Ronan, Friday, 6 July 2007 13:08 (eighteen years ago)

It depends on the type of counseling you go to. Some are really interested in looking at your whole life to find the root causes of emotional problems. Obviously, if your problems are due to illness, that might not be very useful. Most counselors who are part of a practice (especially if that practice has a website) list their specific interests and methodology. My advice is to shop around until you find someone you like. I dunno how it works in Ireland, but here you can get a list of covered providers through your insurance.

jessie monster, Friday, 6 July 2007 13:19 (eighteen years ago)

Even here, it depends on what you want.
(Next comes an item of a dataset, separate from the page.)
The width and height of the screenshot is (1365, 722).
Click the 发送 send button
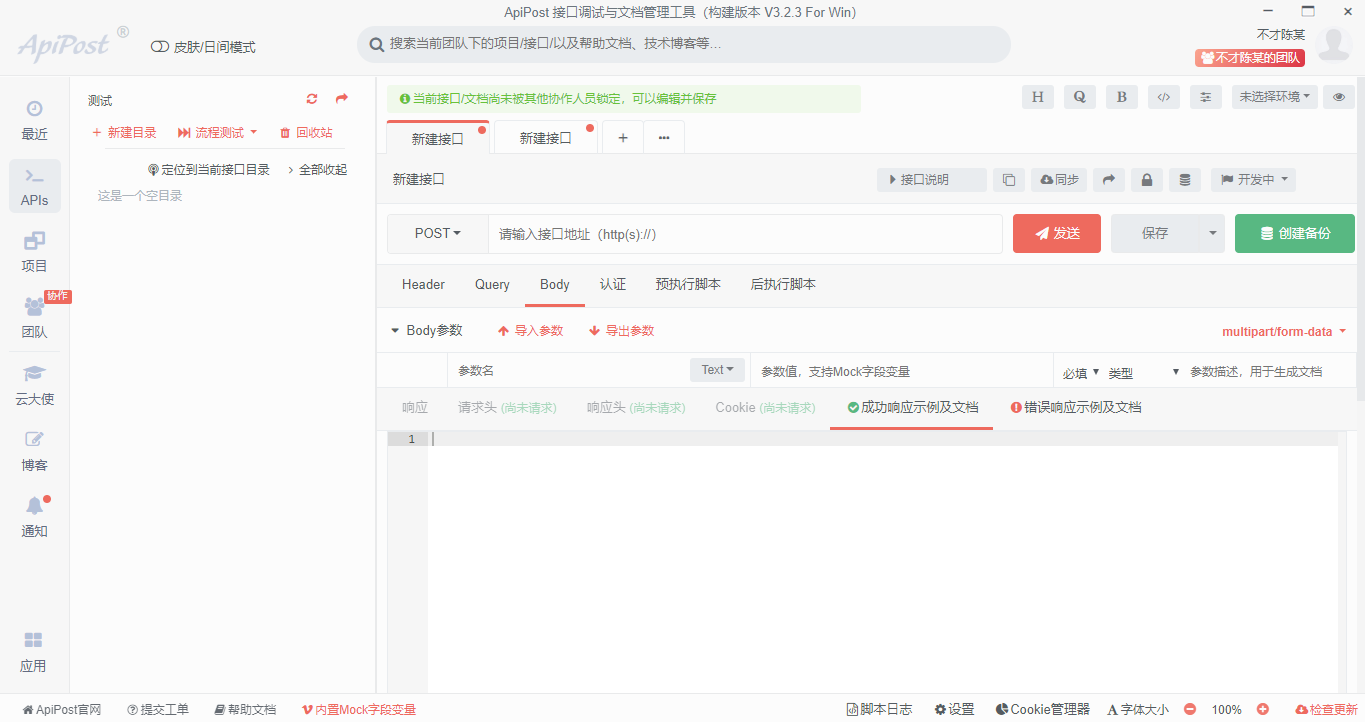point(1056,233)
I went to a really good counselling service in Rathfarnham a few years ago when my marriage broke up and I just needed someone to talk to who would help me marshall my thoughts and feelings around that one particular subject, so other subjects really only came up if they affected that.
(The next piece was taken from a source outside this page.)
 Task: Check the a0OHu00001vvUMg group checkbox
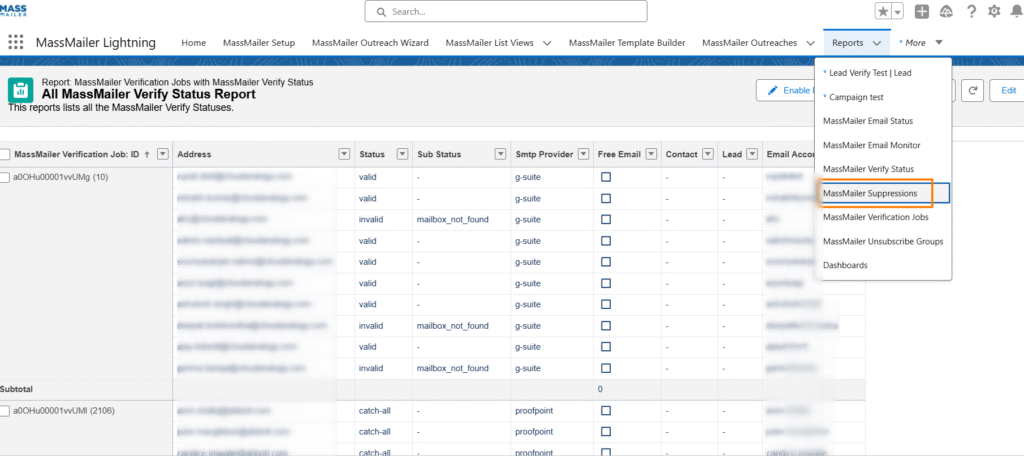click(x=6, y=177)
And, as with all things of this nature, if you don't like the counsellor you're working with, you can always change.

accentmonkey, Friday, 6 July 2007 13:22 (eighteen years ago)

talk to your doctor, ronan, and ask them to help organise some counselling. they should be able to sort it out. i recommend it, definitely...

stevie, Friday, 6 July 2007 13:25 (eighteen years ago)

I feel like I'd rather someone young, not sure why. I guess doctor is the best route.

Ronan, Friday, 6 July 2007 13:28 (eighteen years ago)

young and good-looking?

Tracer Hand, Friday, 6 July 2007 13:35 (eighteen years ago)

no...I don't care how they look.

Ronan, Friday, 6 July 2007 13:36 (eighteen years ago)

Are there "psychological centers" where you live? You could have a chat with them. They can recommend a good counselor and/or do sessions with you. (Here you have centers for people who lack the financial means. But of course if the problem is "liveable" you'll end up waiting a couple of months.)

I understand Aaron's point, although my feelings are a little different. I felt as though I was being silly for having panic attacks (and whatever I was/am having problems with). I felt a little spineless. But then I realized that this was not helping the situation at all. I can afford it, I am not happy = do some sessions.

But do it, Ronan, even if it's just one session. You'll have a lot more insight into your problems, I'm dead sure. Maybe check some sites or with your doctor as to what the best type of counseling might be.

nathalie, Friday, 6 July 2007 13:44 (eighteen years ago)

And, remember, you decide what to bring into the room. If you don't feel like talking about something, just tell them.